Crohn’s disease of the colon. II. Controversial aspects of hemorrhage, anemia and rectal involvement in granulomatous disease involving the colon.
Am J Gastroenterol. 1975 Jan;63(1):40-8
Authors: Greenstein AJ, Kark AE, Dreiling DA
In 160 cases with granulomatous colitis or ileocolitis, blood was found in the stool in 72 or 45%. Massive bleeding occurred in four patients (25%); overt bleeding in 51 (32%) and occult bleeding, repeated guaiac positive stools, in 17 (11%). Thus, clinically obvious bleeding occurred in about one patient in three. Of the four patients with massive hemorrhage one required subtotal colectomy, one right hemicolectomy and the other two were controlled by medical measures including blood transfusion. In each of the surgical cases, the massive bleeding originated in the region of the cecum.
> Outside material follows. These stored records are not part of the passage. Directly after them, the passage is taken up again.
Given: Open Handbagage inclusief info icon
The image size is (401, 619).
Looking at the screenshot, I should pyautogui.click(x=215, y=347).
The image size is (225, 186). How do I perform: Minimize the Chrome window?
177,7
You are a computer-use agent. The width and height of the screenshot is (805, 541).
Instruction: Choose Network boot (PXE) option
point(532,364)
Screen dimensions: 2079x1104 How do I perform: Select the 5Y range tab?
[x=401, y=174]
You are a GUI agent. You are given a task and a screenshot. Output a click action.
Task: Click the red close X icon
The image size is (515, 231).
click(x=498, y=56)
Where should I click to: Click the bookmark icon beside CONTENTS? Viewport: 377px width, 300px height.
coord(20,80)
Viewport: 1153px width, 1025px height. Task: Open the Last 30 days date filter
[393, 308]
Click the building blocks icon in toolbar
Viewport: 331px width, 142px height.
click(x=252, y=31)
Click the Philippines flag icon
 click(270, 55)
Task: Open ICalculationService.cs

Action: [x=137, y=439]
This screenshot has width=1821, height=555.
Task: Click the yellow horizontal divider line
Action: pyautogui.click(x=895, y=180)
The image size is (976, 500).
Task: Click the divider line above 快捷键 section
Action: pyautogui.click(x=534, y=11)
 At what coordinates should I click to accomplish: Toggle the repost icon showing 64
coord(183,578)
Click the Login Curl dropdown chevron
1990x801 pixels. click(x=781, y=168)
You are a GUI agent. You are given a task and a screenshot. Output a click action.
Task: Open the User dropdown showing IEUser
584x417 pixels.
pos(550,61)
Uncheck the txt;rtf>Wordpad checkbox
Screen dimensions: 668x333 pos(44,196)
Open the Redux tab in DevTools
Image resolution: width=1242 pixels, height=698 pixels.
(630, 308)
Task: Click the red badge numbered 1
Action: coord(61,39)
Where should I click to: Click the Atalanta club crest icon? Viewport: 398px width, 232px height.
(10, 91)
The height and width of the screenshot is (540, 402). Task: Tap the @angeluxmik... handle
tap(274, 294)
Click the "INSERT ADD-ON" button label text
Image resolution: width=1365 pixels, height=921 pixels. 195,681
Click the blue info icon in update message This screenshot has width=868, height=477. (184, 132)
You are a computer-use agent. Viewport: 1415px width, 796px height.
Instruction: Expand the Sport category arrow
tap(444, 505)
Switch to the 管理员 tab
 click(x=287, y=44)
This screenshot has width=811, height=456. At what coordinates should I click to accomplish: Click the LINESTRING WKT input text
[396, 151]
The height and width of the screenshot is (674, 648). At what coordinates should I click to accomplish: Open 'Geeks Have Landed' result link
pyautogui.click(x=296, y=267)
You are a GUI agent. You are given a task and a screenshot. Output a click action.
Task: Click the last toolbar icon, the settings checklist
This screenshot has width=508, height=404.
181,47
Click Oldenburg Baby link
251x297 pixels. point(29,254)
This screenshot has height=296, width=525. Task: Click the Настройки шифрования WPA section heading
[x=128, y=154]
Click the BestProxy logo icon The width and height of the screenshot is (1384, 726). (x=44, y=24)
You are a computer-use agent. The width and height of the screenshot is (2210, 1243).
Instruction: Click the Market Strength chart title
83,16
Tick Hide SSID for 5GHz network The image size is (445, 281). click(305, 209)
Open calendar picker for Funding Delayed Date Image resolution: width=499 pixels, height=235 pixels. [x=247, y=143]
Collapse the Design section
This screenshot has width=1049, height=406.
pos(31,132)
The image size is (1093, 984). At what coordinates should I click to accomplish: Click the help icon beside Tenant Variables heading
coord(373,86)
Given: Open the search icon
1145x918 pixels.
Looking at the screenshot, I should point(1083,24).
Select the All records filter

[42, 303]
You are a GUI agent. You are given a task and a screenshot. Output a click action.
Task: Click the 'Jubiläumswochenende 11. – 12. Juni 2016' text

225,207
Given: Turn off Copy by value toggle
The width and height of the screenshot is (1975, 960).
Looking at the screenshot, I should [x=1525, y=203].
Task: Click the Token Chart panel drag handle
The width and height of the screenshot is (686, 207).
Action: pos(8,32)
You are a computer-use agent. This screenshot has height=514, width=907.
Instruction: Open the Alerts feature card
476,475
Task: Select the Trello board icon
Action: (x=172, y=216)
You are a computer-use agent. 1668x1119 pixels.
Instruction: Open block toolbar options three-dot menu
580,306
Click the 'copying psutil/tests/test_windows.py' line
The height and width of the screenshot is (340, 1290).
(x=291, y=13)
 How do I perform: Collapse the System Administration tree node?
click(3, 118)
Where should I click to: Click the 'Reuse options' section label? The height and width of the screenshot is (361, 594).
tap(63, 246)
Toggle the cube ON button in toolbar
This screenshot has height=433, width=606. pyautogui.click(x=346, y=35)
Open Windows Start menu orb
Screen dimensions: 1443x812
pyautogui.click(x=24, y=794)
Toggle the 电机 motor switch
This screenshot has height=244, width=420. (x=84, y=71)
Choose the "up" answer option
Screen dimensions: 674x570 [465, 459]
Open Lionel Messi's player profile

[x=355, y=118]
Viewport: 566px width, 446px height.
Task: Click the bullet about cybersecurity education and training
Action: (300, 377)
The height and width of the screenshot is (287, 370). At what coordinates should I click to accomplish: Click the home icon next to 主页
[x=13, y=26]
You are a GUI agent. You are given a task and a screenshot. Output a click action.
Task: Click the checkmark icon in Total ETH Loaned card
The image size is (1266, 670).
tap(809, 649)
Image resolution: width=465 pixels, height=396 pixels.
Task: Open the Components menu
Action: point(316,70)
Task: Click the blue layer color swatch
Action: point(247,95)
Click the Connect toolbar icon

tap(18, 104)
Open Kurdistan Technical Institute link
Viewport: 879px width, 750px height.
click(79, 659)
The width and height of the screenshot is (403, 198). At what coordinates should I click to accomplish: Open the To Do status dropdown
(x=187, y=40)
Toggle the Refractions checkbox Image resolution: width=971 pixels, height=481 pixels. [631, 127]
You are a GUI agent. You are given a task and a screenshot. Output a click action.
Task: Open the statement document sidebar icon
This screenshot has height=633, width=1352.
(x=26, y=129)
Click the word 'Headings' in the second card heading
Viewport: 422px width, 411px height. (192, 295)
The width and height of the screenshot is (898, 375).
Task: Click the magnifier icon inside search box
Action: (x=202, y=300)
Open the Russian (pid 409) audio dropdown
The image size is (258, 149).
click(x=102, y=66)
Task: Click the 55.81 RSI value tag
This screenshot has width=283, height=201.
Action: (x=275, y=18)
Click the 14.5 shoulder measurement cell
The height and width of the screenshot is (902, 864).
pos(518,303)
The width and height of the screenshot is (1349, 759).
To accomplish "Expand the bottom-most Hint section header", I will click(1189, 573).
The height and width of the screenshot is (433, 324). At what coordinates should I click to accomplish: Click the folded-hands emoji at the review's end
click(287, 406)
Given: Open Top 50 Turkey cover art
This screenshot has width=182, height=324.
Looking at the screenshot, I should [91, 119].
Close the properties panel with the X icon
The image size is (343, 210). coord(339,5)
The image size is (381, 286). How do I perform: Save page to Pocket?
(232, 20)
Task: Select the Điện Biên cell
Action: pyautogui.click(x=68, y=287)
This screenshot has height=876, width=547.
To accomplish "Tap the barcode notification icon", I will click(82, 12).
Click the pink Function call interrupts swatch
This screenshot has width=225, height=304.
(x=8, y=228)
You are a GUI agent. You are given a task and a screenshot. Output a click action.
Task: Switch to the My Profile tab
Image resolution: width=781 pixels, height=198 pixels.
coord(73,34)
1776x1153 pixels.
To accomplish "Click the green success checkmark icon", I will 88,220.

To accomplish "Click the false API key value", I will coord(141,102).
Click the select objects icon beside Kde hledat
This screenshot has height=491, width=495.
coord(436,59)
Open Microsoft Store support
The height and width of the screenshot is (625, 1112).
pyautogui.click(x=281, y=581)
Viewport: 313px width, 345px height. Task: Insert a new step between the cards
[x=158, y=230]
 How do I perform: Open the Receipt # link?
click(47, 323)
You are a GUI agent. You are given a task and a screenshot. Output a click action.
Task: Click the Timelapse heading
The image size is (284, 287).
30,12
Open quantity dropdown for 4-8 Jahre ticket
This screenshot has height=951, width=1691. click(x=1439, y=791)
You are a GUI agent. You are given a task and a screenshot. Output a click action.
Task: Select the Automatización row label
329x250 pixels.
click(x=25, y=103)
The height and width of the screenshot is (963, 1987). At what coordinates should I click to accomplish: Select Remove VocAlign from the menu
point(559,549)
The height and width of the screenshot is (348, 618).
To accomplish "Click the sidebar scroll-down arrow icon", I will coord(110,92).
An additional patient, not in the series, required proctectomy as a life-saving measure following subtotal colectomy. Clinically obvious rectal bleeding in Crohn’s colitis is approximately ten times as frequent as in regional enteritis but only one-third as frequent as in ulcerative colitis. There was no correlation between rectal bleeding and rectal involvement determined radiologically or by signoidoscopy, in the whole series but there was a strong association in the small group of Crohn’s colitis with rectal involvement (86% with bleeding) and a significantly greater proportion of patients with colitis with rectal involvement and hemorrhage (P smaller than 0.02). Anemia is common in both groups but in Crohn’s colitis it is almost always, 75%, associated with rectal blood loss, whereas in ileocolitis this association is much less marked, 40%, indicating other important causes of anemia when there is small bowel disease. The bleeding patient with Crohn’s colitis should be managed medically initially. Uncontrollable, continuous, or massive hemorrhage may require angiography and early surgical intervention.